No princípio se promoveu a Barão, semanas depois divulgava: "como prova de modéstia, passei a Barão."

O efêmero Jornal do Povo, fundado em 1934, lhe rendeu sequestro, espancamento, cabelo cortado e deixado no matagal quase sem roupa por oficiais da Marinha em virtude de publicar texto sobre João Cândido, o “Almirante Negro” na Revolta da Chibata (tema da coluna de 7 de setembro de 2021). Ao regressar à redação do jornal coloca placa na porta: “Entre sem bater”.

Em 1946, elege-se pelo PCB vereador do Rio de Janeiro com o lema: “Mais leite! Mais água! Mas menos água no leite!”. A cidade sofria com a falta de água e alimentação para as camadas populares. Na época as rádios transmitiam os discursos dos vereadores, segundo o jornalista Mouzar Benedito, autor de Barão de Itararé: Herói de três séculos: "Quando discursava, lavadeiras e operários paravam de trabalhar para ouvir o Barão. Em seu discurso de despedida, disse: 'Deixo a vida pública para entrar na privada'". Seu mandato foi cassado quando o Tribunal Superior Eleitoral (TSE) cassou o registro partidário do PCB em maio de 1947.

Nos anos 1950 vai deixando o humor político e dedicando ao estudo da ciência e esoterismo.

Frases

Fiz seleção de algumas frases que lhe são atribuídas, segundo o escritor Ruy Castro, algumas das que julgavam autor eram cópias de Bernard Shaw, Mark Twain ou Oscar Wilde. Autoral ou parcialmente plágio, não farei exame de DNA, fica a proposta da reflexão pela leveza dos insights que escancaram absurdos brasileiros que atravessaram o tempo. Até quando, nobre leitor(a)?
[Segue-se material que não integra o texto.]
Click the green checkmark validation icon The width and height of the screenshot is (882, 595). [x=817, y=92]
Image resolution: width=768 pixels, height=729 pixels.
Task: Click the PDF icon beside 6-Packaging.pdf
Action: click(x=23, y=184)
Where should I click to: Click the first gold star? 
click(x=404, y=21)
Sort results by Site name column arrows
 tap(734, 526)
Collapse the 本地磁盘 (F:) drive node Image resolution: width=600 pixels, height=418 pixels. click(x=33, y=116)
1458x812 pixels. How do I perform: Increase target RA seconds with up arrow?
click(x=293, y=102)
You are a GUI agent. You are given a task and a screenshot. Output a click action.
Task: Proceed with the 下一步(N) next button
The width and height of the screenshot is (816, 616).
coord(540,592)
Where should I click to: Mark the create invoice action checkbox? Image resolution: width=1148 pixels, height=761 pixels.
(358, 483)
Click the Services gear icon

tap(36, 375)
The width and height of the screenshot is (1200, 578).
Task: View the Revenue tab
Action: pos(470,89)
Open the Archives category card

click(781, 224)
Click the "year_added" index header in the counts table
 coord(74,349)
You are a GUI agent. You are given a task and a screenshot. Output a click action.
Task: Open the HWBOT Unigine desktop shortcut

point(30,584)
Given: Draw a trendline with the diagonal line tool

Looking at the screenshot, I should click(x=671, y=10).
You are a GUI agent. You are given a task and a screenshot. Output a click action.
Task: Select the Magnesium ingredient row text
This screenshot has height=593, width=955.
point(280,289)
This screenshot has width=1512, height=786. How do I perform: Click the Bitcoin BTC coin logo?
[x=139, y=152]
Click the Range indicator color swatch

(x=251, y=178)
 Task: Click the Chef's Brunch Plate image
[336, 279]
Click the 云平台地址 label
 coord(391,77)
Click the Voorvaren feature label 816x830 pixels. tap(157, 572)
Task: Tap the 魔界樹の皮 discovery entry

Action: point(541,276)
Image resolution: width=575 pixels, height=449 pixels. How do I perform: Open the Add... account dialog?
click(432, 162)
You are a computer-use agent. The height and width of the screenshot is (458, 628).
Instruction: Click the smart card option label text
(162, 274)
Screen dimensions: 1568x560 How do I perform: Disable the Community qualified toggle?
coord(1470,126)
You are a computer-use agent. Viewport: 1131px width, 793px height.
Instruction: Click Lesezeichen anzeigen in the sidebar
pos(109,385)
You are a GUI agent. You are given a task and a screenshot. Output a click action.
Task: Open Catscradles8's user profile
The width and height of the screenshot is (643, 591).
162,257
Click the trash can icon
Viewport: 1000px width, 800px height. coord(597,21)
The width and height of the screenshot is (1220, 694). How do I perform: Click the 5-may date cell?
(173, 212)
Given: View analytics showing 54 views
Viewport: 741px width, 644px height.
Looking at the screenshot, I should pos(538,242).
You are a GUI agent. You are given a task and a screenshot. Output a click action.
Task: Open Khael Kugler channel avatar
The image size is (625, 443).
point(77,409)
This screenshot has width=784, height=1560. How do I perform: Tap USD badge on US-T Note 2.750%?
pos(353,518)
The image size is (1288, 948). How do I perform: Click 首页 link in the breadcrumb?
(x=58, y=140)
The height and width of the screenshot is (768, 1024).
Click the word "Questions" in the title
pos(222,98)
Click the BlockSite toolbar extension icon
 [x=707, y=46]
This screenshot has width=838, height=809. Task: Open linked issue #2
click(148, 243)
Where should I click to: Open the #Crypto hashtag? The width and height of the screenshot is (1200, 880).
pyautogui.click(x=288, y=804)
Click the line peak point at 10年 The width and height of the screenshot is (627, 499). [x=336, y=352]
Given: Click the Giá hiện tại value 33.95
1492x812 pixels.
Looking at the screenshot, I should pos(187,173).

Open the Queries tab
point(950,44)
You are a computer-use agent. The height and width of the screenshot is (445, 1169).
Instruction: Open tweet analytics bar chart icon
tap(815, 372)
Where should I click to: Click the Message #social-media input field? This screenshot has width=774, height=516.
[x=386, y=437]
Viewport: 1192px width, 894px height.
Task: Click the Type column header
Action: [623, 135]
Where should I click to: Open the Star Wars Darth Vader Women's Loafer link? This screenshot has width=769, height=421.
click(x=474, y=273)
- O que se leva desta vida é a vida que a gente leva.
- O voto deve ser rigorosamente secreto. Só assim, afinal, o eleitor não terá vergonha de votar no seu candidato.
- Se há um idiota no poder, é porque os que o elegeram estão bem representados.
- A criança diz o que faz, o velho diz o que fez e o idiota o que vai fazer.
- O banco é uma instituição que empresta dinheiro à gente se a gente apresentar provas suficientes de que não precisa de dinheiro.
- O Brasil é feito por nós. Está na hora de desatar esses nós.
- A sombra do branco é igual a do preto.
- Tudo seria fácil se não fossem as dificuldades.
- Tudo é relativo: o tempo que dura um minuto depende de que lado da porta do banheiro você está.
- Viva cada dia como se fosse o último. Um dia você acerta…
- Nunca desista do seu sonho. Se acabou numa padaria, procure em outra!
- Negociata é um bom negócio para o qual não fomos convidados.
- Adolescência é a idade em que o garoto se recusa a acreditar que um dia ficará chato como o pai.
- Senso de humor é o sentimento que faz você rir daquilo que o deixaria louco de raiva se acontecesse a você.
- O homem que se vende recebe sempre mais do que vale.